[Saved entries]

+ + + + + + +

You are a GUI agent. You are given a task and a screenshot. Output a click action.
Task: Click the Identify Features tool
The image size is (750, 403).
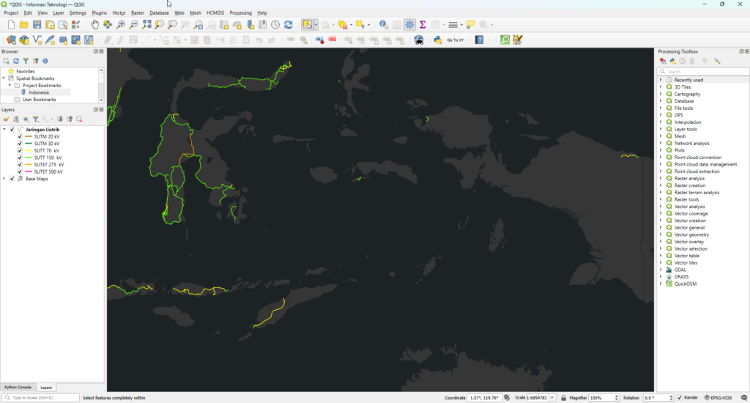click(383, 25)
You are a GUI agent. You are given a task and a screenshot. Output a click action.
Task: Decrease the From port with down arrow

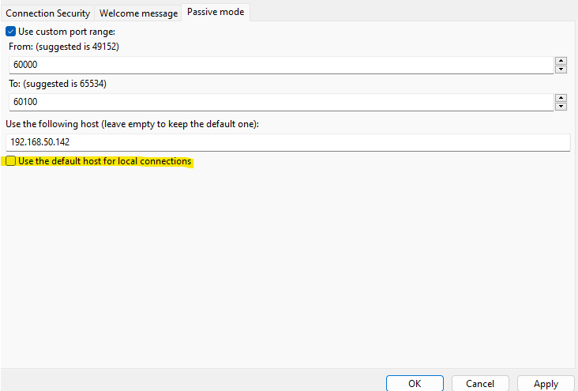561,70
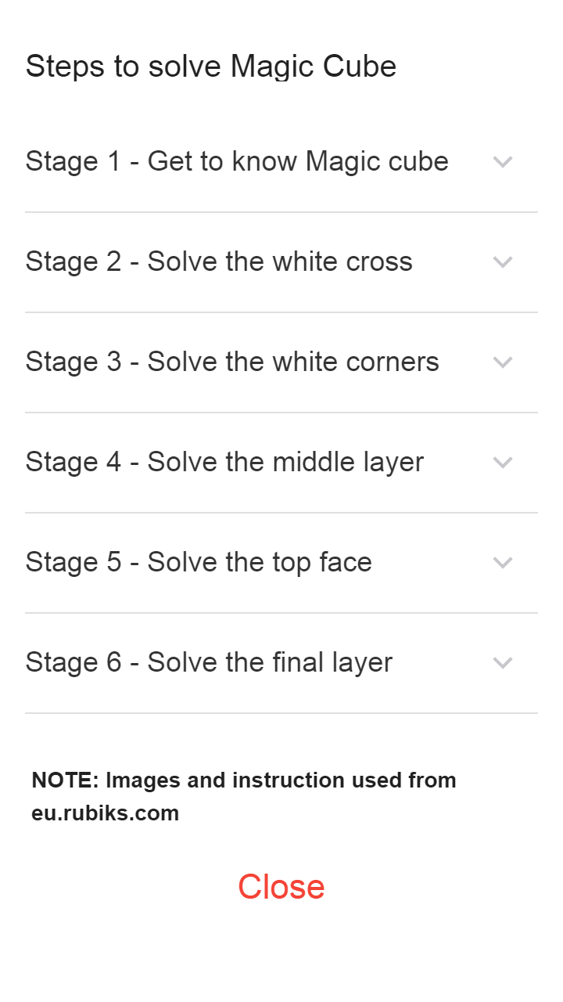Select 'Stage 4 - Solve the middle layer' text

(x=224, y=462)
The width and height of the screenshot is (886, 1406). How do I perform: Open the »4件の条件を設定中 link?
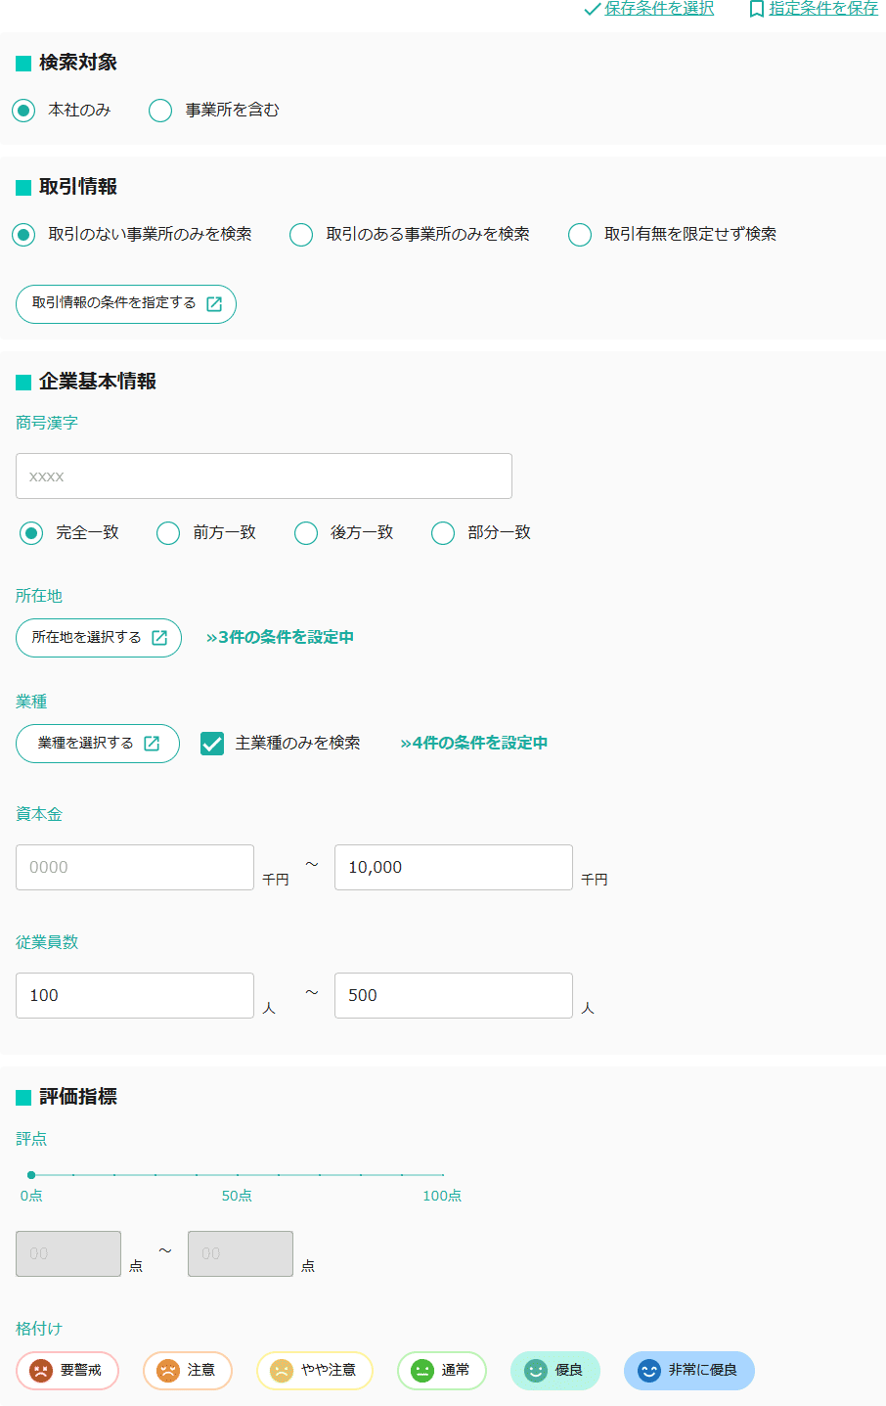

+ + + + + + +

TASK STATEMENT: When you transcribe these entries, keep every word exact and drop the pictures.

RESULT OF THE EXERCISE:
You are a GUI agent. You are given a task and a screenshot. Output a click action.
Task: Click the Identify Features tool
The image size is (750, 403).
click(383, 25)
You are a GUI agent. You are given a task and a screenshot. Output a click action.
Task: Decrease the From port with down arrow

561,70
Select 'Stage 4 - Solve the middle layer' text

(x=224, y=462)
The width and height of the screenshot is (886, 1406). How do I perform: Open the »4件の条件を設定中 link?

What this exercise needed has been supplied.